### Source excerpt
····················

Pumba - Chaos Testing for Docker
Update (27-07-27): Updated post to latest v0.2.0
Pumba version change.
Introduction
The best defense against unexpected failures is to build resilient services. Testing for resiliency enables the teams to learn where their apps fail before the customer does. By intentionally causing failures as part of resiliency testing, you can enforce your policy for building resilient systems. Resilience of the system can be defined as its ability to continue functioning even if some components of the system are failing - ephemerality. Growing popularity of distributed and microservice architecture makes resilience testing critical for applications that now require 24x7x365 operation. Resilience testing is an approach where you intentionally inject different types of failures at the infrastructure level (VM, network, containers, and processes) and let the system try to recover from these unexpected failures that can happen in production. Simulating realistic failures at any time is the best way to enforce highly available and resilient systems.
What is Pumba?
First of all, Pumba (or Pumbaa) is a supporting character from Disney’s animated film The Lion King. In Swahili, pumbaa means “to be foolish, silly, weak-minded, careless, negligent”. This reflects the unexpected behavior of the application.
Pumba is inspired by highly popular Netfix Chaos Monkey resilience testing tool for AWS cloud. Pumba takes a similar approach but applies it at the container level. It connects to the Docker daemon running on some machine (local or remote) and brings a level of chaos to it: “randomly” killing, stopping, and removing running containers.
If your system is designed to be resilient, it should be able to recover from such failures. “Failed” services should be restarted and lost connections should be recovered. This is not as trivial as it sounds. You need to design your services differently. Be aware that a service can fail (for whatever reason) or service it depends on can disappear at any point of time (but can reappear later). Expect the unexpected!

····················

### Stored rows
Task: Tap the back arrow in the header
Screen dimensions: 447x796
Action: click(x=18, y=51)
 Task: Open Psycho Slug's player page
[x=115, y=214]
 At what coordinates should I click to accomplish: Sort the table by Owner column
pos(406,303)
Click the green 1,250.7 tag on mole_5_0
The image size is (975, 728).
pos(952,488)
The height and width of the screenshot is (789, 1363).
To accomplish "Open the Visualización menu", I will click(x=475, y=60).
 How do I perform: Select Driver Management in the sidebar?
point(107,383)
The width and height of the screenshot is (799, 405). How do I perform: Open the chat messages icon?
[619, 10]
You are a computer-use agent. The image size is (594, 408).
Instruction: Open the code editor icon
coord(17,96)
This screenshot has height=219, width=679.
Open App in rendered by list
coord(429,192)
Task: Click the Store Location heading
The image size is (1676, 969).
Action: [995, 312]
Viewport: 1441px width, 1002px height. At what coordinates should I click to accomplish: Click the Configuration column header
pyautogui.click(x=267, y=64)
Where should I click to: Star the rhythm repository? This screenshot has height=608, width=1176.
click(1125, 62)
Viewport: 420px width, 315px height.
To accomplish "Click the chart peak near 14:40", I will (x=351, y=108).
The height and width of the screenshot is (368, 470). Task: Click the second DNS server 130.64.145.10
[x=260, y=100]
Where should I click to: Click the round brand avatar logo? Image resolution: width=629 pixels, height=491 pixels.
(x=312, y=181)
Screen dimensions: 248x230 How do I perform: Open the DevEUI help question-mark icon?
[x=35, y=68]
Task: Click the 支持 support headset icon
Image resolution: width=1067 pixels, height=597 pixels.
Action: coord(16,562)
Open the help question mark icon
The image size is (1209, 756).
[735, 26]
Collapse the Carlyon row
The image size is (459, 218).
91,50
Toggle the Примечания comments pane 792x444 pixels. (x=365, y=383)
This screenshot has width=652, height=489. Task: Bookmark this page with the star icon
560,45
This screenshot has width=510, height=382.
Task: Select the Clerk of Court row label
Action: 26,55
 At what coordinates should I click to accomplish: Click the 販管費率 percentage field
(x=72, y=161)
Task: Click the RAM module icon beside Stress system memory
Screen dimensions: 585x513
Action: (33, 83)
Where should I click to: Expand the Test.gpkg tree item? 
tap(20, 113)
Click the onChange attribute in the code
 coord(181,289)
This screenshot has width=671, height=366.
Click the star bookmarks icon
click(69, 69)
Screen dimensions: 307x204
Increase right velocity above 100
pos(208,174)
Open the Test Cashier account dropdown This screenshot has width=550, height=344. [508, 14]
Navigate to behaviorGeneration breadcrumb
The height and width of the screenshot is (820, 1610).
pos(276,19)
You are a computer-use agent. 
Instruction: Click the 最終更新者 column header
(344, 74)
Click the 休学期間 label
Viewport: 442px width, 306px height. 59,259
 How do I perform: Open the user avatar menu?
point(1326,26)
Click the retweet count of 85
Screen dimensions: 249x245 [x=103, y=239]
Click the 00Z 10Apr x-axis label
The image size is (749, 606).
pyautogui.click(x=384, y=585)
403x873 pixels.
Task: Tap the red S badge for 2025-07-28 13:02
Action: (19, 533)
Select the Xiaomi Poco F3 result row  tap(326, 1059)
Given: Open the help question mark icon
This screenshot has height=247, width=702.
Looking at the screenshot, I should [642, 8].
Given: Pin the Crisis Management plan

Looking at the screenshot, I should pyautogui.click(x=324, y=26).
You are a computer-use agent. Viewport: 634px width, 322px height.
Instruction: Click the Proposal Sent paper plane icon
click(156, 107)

····················

### Your tasks
1. From the listing, repeat word for word the lines starting at the one containing "Click the 休学期間 label" and ending at the one containing "point(1326,26)", both included.
2. Extend the article on Pumba and chaos testing for Docker, picking up right after its final sentence.

### In response
1.
Click the 休学期間 label
Viewport: 442px width, 306px height. 59,259
 How do I perform: Open the user avatar menu?
point(1326,26)

2.
Why run Pumba?
Failures happen and they inevitably happen when least desired. If your application cannot recover from system failures, you are going to face angry customers and maybe even loose them. If you want to be sure that your system is able to recover from unexpected failures, it would be better to take charge of them and inject failures yourself instead of waiting till they happen. This is not a one time effort. In age of Continuous Delivery, you need to be sure that every change to any one of system services, does not compromise system availability. That’s why you should practice continuous resilience testing. With Docker gaining popularity as people are deploying and running clusters of containers in production. Using a container orchestration network (e.g. Kubernetes, Swarm, CoreOS fleet), it’s possible to restart a “failed” container automatically. How can you be sure that restarted services and other system services can properly recover from failures? If you are not using container orchestration frameworks, life is even harder: you will need to handle container restarts by yourself.
This is where Pumba shines. You can run it on every Docker host, in your cluster, and Pumba will “randomly” stop running containers - matching specified name/s or name patterns. You can even specify the signal that will be sent to “kill” the container.
What Pumba can do?
Pumba can create different failures for your running Docker containers. Pumba can kill, stop or remove running containers. It can also pause all processes withing running container for specified period of time.
Pumba can also do network emulation, simulating different network failures, like: delay, packet loss/corruption/reorder, bandwidth limits and more.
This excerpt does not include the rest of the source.